Exercise objective ->
The entries below hold a line with "Rotary News (215, 1131)" and a line with "Puzzle Nasıl Yapıştırılır ? (40, 1375)". Return those lines and all that lie between them, exactly and only.
(Input data Opens)
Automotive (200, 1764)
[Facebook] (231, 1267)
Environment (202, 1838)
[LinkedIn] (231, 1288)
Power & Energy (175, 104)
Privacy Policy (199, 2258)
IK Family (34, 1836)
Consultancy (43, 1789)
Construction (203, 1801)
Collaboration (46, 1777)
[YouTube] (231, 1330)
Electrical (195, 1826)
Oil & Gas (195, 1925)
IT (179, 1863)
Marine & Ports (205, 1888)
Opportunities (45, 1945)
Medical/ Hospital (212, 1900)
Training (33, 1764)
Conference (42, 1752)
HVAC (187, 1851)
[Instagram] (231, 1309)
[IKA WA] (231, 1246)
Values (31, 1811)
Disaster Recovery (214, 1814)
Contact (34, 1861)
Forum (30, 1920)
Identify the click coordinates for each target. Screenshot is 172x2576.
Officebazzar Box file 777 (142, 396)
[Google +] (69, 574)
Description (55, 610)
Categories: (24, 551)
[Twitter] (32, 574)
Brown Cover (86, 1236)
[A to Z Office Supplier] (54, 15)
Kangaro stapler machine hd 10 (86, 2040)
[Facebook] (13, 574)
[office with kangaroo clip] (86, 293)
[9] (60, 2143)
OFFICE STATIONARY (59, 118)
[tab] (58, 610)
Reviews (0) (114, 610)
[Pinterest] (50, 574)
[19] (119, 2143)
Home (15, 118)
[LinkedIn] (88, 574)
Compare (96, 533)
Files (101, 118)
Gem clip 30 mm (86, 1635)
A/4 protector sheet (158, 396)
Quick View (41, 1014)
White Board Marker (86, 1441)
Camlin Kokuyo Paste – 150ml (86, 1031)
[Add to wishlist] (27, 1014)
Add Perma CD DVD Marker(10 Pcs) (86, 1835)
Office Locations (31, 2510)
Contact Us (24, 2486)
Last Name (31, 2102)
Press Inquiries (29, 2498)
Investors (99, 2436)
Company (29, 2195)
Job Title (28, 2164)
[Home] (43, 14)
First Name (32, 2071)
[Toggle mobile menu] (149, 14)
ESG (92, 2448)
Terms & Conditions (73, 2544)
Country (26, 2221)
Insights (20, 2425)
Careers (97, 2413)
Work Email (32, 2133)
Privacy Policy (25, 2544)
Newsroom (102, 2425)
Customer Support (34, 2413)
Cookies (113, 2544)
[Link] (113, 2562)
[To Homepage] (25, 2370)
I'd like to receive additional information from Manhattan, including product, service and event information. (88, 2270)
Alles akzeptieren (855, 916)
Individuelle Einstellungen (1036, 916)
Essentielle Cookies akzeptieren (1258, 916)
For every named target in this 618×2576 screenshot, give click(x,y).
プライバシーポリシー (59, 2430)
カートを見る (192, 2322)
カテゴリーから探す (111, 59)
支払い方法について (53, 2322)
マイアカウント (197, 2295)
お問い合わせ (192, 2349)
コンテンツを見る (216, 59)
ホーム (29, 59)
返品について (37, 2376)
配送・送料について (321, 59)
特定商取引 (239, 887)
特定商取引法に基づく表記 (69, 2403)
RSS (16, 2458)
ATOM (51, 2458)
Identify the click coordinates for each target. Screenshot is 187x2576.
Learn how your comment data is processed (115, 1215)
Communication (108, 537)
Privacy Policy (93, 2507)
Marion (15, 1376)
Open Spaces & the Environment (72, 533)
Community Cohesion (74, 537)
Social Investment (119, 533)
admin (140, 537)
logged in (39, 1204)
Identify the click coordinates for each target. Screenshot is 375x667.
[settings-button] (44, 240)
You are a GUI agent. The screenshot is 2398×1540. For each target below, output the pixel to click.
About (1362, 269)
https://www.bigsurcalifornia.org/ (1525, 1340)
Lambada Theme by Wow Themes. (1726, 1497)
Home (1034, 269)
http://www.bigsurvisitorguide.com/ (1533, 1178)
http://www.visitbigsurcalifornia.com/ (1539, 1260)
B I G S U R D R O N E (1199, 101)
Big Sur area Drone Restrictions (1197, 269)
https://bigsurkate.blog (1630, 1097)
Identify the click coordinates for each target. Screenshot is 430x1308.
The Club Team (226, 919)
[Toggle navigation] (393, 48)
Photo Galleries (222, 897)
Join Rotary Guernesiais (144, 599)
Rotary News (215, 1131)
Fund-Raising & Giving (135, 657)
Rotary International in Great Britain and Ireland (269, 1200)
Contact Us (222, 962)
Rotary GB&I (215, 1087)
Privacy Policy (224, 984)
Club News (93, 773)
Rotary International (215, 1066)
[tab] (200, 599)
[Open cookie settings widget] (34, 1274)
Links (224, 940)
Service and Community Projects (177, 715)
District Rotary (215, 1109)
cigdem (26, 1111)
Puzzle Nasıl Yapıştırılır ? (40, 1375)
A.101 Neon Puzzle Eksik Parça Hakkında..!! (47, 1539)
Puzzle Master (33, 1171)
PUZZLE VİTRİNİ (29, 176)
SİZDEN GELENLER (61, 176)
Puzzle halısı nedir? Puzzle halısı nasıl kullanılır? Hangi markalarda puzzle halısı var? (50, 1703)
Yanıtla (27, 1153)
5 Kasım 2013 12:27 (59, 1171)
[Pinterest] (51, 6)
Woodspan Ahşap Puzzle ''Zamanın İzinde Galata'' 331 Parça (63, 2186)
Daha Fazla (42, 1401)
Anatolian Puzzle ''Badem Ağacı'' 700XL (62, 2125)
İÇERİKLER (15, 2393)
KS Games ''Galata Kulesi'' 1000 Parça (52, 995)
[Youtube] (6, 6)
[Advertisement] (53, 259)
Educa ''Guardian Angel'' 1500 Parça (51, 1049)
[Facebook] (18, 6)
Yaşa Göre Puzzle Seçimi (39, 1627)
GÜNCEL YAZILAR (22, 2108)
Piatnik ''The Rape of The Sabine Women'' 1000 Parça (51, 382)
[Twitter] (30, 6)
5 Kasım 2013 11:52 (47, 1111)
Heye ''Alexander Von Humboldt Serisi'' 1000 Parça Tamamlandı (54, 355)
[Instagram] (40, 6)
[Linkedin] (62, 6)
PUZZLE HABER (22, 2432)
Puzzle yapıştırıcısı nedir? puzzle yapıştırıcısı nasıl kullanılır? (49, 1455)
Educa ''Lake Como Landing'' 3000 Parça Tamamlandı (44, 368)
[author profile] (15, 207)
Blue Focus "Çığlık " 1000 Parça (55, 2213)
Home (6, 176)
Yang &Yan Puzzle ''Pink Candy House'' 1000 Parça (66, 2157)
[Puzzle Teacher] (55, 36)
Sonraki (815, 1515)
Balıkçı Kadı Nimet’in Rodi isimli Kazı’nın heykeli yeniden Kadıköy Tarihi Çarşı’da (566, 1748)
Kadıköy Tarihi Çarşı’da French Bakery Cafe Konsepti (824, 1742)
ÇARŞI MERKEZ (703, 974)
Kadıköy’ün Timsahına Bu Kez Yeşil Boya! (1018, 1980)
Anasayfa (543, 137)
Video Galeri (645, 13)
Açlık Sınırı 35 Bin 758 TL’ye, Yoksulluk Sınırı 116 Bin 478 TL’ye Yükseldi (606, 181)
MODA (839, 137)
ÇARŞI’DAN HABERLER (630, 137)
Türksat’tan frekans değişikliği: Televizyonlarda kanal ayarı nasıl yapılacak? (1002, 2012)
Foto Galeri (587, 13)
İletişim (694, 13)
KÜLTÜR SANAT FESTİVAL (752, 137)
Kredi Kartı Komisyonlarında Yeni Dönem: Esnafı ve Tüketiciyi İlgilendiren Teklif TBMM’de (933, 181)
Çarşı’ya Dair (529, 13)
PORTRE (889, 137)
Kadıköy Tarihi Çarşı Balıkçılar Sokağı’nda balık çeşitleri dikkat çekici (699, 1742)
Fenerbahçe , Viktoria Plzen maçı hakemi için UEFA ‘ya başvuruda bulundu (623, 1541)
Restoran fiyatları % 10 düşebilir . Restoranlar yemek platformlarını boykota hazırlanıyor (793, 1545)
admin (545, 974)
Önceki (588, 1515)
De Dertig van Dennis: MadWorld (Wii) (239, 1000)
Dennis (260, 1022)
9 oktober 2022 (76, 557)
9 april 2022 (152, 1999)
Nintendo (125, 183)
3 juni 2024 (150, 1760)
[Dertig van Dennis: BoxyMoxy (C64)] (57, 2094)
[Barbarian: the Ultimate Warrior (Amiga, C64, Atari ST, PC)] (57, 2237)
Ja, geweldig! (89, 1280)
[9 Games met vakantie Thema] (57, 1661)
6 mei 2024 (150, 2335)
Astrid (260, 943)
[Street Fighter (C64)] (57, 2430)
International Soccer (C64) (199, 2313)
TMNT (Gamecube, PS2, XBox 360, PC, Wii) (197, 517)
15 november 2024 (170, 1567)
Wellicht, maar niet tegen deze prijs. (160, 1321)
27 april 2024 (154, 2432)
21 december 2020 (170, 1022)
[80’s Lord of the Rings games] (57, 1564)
(Input data Closes)
Result ->
Rotary News (215, 1131)
Fund-Raising & Giving (135, 657)
Rotary International in Great Britain and Ireland (269, 1200)
Contact Us (222, 962)
Rotary GB&I (215, 1087)
Privacy Policy (224, 984)
Club News (93, 773)
Rotary International (215, 1066)
[tab] (200, 599)
[Open cookie settings widget] (34, 1274)
Links (224, 940)
Service and Community Projects (177, 715)
District Rotary (215, 1109)
cigdem (26, 1111)
Puzzle Nasıl Yapıştırılır ? (40, 1375)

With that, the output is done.